## Quoted passage
-- Start --

Multi-Vector Retrieval

  • Use entire output embeddings for query/passage representation.
  • \[E_q = norm(W_{mul}^TH_q), E_p = norm(W_{mul}^TH_p), W_{mul} \ \epsilon \ R^{d \ \times \ d}\]
  • Use late interaction like colbert to compute fine-grained relevance score: \(s_{mul} = \frac1N \sum_{i=1}^Nmax_{j=1}^ME_q[i].E_p^T[j]\) N and M are lengths of query and passage.

Self-Knowledge Distillation

  • Minimize InfoNCE loss: \(L = -\log \frac{\exp(s(q,p^*)/\tau)}{\sum_{p\epsilon\{p^*, P^`\}}exp(s(q,p)/\tau)}\)

where \(p^*\) and \(P^`\) stand for positive and negative samples to query q; s(.) is any of the functions within {\(s_{dense}(.), s_{lex}(.), s_{mul}(.)\)}.

  • Naive multi-objective training unfavourable since training objectives can be mutually conflicting.

  • Use self knowledge distillation, predictions from different retrieval methods can be integrated.

  • simplest form, \(s_{inter} = s_{dense}(.)+ s_{lex}(.)+ s_{mul}(.)\). use this as the teacher.

  • loss function of each retrieval method: \(L_*^`=-p(s_{inter}) * \log p(s_*)\)

    \(p(.)\) is softmax activation, \(s_*\) is any of the members within {\(s_{dense}(.), s_{lex}(.), s_{mul}(.)\)}.

  • \[L' = \frac{L^`_{dense} + L^`_{lex} + L^`_{mul}}{3}\]
  • \[L_{final} = L^` + L\]
  • Fist text encoder is pretrained on unsupervised data where only dense retreival is trained.

-- End --

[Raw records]

-- Start --

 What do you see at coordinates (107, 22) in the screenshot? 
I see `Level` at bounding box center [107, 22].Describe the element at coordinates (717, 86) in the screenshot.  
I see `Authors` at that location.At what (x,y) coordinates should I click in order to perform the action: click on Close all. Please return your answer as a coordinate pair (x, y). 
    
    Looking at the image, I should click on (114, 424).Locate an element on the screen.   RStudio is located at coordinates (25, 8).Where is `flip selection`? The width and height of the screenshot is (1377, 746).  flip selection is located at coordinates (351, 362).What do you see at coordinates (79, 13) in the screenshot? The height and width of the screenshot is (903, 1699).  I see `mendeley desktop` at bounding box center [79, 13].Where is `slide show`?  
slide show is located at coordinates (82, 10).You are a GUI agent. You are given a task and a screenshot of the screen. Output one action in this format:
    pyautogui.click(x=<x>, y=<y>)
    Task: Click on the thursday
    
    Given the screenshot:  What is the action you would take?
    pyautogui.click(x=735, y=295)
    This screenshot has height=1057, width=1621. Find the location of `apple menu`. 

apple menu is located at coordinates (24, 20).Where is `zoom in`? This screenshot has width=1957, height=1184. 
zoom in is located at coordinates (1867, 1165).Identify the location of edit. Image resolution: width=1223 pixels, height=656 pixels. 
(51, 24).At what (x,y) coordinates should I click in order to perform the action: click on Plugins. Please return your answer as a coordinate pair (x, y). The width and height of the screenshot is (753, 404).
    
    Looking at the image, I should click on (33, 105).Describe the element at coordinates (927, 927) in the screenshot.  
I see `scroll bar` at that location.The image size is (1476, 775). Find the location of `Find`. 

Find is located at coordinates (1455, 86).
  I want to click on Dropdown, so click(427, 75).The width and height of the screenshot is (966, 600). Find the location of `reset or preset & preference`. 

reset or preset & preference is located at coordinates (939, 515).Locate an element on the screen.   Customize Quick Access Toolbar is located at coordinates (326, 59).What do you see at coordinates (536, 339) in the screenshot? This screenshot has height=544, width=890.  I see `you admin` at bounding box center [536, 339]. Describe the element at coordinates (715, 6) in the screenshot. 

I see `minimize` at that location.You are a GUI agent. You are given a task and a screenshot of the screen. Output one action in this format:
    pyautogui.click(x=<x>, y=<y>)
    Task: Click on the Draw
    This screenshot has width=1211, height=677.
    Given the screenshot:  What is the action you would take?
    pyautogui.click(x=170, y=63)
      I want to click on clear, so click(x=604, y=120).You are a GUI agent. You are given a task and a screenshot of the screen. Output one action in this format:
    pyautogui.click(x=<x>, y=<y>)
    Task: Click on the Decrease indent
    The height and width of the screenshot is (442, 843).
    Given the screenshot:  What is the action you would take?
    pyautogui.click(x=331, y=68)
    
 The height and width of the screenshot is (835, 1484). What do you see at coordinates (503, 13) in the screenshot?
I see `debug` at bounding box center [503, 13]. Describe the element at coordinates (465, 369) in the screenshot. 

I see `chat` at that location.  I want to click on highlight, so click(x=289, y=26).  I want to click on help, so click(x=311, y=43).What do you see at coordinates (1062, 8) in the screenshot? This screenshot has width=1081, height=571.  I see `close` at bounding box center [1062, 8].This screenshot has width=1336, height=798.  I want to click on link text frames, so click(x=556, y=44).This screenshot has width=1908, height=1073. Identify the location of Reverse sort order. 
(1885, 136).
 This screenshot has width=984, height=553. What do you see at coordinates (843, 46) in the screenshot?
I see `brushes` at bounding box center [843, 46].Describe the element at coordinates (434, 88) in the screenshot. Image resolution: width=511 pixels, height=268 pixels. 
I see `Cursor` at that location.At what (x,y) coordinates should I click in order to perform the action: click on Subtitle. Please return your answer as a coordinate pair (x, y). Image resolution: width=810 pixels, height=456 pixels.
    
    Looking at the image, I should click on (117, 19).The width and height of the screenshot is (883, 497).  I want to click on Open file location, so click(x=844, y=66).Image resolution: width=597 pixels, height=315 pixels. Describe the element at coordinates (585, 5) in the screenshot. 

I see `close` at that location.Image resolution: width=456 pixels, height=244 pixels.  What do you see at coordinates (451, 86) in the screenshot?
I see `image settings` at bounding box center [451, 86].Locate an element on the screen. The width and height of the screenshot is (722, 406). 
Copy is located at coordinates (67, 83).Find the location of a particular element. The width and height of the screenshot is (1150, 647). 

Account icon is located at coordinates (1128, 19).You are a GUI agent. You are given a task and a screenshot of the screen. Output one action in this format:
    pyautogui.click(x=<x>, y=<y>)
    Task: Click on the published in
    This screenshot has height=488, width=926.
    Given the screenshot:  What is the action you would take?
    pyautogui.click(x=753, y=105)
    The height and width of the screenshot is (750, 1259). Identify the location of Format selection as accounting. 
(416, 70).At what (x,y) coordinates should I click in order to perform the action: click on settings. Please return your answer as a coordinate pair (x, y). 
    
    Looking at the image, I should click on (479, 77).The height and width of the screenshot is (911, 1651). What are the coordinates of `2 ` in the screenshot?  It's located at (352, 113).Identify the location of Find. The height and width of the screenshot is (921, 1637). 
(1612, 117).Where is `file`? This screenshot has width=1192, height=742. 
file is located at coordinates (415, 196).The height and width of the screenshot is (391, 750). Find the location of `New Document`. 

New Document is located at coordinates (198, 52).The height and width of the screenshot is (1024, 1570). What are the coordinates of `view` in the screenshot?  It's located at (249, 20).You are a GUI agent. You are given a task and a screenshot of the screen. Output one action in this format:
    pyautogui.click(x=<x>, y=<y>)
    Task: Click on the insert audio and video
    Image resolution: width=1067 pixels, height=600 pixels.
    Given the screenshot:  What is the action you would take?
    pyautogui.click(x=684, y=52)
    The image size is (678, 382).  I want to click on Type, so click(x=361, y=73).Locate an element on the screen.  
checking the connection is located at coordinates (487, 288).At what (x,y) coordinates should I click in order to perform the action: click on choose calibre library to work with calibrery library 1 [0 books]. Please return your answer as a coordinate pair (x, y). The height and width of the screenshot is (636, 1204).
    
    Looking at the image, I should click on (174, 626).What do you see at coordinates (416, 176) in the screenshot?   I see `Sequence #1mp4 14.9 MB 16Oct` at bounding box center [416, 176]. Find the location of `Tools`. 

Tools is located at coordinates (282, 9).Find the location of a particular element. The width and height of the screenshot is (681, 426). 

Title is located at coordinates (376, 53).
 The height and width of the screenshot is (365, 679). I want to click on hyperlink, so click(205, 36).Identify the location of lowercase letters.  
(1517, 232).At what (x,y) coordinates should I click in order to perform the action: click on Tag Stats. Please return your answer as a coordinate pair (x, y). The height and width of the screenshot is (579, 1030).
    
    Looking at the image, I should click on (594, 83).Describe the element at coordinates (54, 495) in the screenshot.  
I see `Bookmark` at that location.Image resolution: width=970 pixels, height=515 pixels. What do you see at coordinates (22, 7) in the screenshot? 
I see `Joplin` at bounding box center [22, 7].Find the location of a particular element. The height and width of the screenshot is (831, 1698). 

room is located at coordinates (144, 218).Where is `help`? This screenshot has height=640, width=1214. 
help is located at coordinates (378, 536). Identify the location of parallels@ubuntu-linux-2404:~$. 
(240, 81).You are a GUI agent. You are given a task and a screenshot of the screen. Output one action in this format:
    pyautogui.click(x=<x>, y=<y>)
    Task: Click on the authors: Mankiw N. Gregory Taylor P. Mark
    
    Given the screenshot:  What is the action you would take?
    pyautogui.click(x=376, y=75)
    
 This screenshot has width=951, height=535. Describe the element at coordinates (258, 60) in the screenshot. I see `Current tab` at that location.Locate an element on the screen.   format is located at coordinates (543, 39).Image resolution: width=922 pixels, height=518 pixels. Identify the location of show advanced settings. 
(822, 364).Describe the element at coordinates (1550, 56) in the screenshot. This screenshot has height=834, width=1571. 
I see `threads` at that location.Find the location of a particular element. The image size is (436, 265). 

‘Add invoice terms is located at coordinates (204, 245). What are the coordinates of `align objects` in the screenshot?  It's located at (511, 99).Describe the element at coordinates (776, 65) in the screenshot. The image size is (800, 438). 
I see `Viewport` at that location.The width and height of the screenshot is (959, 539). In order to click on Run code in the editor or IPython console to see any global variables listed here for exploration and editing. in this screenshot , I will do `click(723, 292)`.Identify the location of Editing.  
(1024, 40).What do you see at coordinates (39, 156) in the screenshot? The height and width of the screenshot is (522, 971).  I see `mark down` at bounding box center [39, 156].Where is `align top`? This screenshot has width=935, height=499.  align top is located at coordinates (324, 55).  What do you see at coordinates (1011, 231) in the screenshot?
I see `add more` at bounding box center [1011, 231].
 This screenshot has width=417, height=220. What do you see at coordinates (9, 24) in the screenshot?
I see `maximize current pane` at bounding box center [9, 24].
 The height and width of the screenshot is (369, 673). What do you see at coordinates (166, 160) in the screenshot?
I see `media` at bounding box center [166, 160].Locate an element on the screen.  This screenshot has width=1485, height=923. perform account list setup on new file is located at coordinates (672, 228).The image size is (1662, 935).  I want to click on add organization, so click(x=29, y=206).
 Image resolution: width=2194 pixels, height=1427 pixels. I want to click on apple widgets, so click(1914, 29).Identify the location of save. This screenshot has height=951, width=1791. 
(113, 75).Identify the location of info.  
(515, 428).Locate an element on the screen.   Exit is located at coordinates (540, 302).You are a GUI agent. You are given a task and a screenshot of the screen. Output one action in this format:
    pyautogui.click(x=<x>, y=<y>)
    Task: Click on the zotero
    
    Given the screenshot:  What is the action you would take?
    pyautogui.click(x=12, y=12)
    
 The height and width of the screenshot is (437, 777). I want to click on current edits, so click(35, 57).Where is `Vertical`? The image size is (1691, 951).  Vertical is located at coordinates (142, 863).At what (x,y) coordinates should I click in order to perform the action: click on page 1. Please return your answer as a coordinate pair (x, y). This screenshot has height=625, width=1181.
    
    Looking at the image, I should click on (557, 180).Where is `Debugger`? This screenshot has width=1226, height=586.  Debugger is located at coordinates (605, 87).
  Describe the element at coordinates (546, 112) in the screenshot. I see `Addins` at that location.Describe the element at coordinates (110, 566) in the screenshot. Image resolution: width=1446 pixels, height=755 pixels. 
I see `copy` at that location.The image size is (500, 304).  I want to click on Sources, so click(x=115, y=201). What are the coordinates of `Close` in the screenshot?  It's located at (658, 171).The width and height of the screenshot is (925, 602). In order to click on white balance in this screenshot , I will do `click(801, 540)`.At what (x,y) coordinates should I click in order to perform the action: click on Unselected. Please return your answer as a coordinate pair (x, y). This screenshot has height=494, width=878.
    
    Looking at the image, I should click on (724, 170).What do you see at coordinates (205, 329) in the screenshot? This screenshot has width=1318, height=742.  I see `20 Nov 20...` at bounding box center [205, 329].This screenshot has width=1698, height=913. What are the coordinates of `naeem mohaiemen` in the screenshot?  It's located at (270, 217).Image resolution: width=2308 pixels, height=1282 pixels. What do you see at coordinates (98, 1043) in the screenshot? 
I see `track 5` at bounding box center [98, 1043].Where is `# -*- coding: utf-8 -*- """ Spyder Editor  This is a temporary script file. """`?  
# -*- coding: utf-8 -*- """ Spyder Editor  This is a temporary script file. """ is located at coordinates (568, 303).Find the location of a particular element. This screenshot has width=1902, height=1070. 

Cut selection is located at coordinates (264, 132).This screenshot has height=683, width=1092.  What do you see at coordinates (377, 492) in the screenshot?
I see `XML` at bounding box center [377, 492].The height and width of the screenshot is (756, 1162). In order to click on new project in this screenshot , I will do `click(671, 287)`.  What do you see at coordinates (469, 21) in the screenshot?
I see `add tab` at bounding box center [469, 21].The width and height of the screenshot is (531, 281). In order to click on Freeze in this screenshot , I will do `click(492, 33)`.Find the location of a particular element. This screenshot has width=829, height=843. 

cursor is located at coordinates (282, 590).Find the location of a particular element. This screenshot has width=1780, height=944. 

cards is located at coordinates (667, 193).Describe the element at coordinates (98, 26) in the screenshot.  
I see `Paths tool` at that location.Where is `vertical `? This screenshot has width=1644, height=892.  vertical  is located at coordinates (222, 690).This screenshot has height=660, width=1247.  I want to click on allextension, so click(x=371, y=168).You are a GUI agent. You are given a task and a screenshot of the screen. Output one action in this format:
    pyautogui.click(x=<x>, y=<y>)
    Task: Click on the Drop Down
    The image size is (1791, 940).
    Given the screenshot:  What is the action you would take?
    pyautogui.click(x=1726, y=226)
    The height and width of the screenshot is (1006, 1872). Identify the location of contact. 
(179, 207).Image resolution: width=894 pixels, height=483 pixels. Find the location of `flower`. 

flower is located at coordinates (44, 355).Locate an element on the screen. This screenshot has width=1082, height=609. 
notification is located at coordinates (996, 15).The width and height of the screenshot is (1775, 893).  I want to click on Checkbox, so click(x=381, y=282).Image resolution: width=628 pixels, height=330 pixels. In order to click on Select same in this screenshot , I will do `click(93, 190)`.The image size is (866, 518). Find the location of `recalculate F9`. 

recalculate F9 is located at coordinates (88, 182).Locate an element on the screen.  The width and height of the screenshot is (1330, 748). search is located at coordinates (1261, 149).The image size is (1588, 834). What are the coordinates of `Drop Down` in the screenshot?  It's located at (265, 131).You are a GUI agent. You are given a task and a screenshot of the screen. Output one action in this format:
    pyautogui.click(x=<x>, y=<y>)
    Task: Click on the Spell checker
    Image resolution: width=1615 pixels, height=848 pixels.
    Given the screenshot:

-- End --

## Task instructions
#1 Write out the retrieval notes between "where \(p^*\) and" and "can be integrated.", inclusive.
#2 Based on the retrieval notes, answer yes or no to each statement below and quote the words that decide it. (a) In the late interaction score, N and M are the lengths of the query and the passage. (b) The notes call naive multi-objective training favorable. (c) In the simplest form, the summed score is used as the teacher.

## Responses to the tasks
#1
where \(p^*\) and \(P^`\) stand for positive and negative samples to query q; s(.) is any of the functions within {\(s_{dense}(.), s_{lex}(.), s_{mul}(.)\)}.

  • Naive multi-objective training unfavourable since training objectives can be mutually conflicting.

  • Use self knowledge distillation, predictions from different retrieval methods can be integrated.

#2
(a) Yes: "N and M are lengths of query and passage."
(b) No: "Naive multi-objective training unfavourable since training objectives can be mutually conflicting."
(c) Yes: "use this as the teacher."